**ACTIVITY LIST:**
• A. In the baseball game text, what kind of dog is Margo?
• B. Carry on the text about watching the early-morning baseball game from where it stops.

**EXCERPTED TEXT:**

I notice on the close-ups of the player’s faces, they all look like they’re getting away with something. Which I guess they are. Oddly enough, after all the offensive hype, Oil Can has a perfect game going as the home team is up 6-0. The contrast of the home and visiting team at-bats is an elegant balance of cacophonous pop music loops and cheers with athletic facility calm when you can hear a security guard sneeze (oh no!) along with Mamet-style dugout banter directed at the diamond. By 6:05 a.m. it’s light outside and this guy still has his perfecto going. I believe I jinxed it a t 6:01 a.m. as the first redneck flatbed truck rolled down my street without a muffler. There are 789 viewers still as a brilliant 3-1 put-out maintains the perfecto. “What would John Sterling have said after that play?” I asked Margo, giving me another death-stare. (Margo is a Staffordshire terrier “rescue from the south” so she is probably a Braves fan and Wolves supporter. Yikes.)
By 6:20 a.m. the Rakuten battery has passive-aggressively goaded the home plate ump and they’re getting no calls. I notice up the right field line there’s a trashed Tiki Bar pavilion with a few stray medicine balls stored in a wagon and an ailanthus tree seems to have made it all the way from Brooklyn to peer over an errant piece of rigged fencing. A foul ball goes out of the stadium to left and the camera catches the glowing McDonald’s arches out in the streetscape of nighttime Tainan. There’s a Pizza Hut ad on the right field stands, so 1980s American fast food is well represented. And we won’t mention 7-Eleven, which seems to be a cultural superpower over there.

**INFORMATION PROVIDED:**

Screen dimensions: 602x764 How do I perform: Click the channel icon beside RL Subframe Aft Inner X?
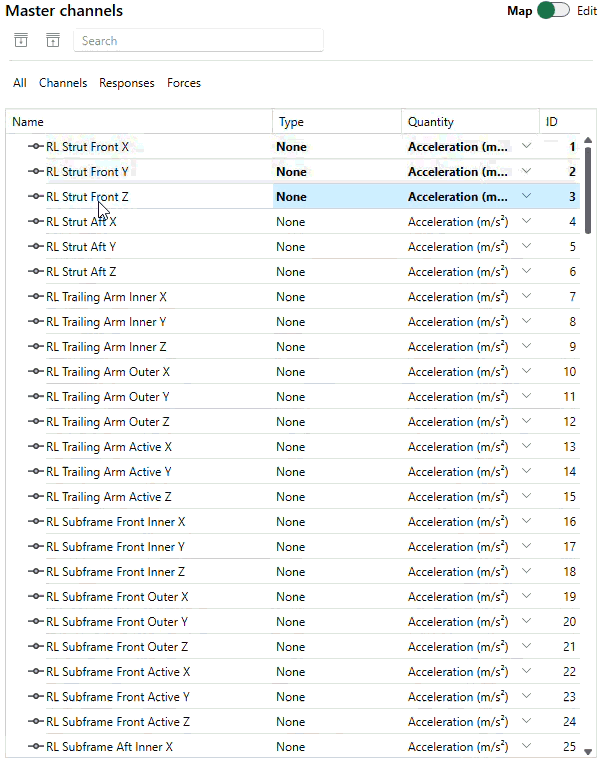click(x=35, y=747)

**REPLIES:**
• A. A Staffordshire terrier.

• B.
Announcer Keith isn’t sold on Shih’s breaking stuff that’s drifting dangerously high by 6:27 a.m. Camera shutters can be heard loudly after each pitch. There’s a Dave Winfield-style bat throw toward the stands that earns five replays. Announcer Keith continues to guess pitches to be thrown by Shih, with a Monkeys batter named Lan fouling off a shit-ton of pitches. Finally, at 6:35 a.m., Shih’s perfecto and no-hitter is gone with a double to the gap by a Monkey. As was the case very often last Sunday morning, the outfielders bobbled the ball, which allowed the Rakuten batter to advance to second base.
Former MLBer Jaimie Navarro is the pitching coach for Tainan. He’s a Puerto Rican who won 116 games over 12 seasons in MLB, mostly with the Brewers. He doesn’t look happy as he towers over his translator named “Tiger” as together they make a mound visit to settle his starter who still has a 6-0 advantage. Announcer Keith said that is “not a safe lead” in this league.
I refresh the original Twitter feed and by 8:43 a.m. the number had ballooned to 1.8K viewers. The later innings featured some sweet double plays. There was a submariner reliever. More outfield bobbles. By 9:01 a.m. the game was over on a fly-out to right. A gorgeous fly-out to right. UniLions win 12-5, take the series, hope to gain more ground on Monkeys. I was a changed man the rest of the day. Didn’t know quite why, but I felt different. My long drive to the faraway wine store dropped a baseball fortune cookie into my lap. In my dreams I break it open and the little slip of paper reads: “Let’s Play Two!”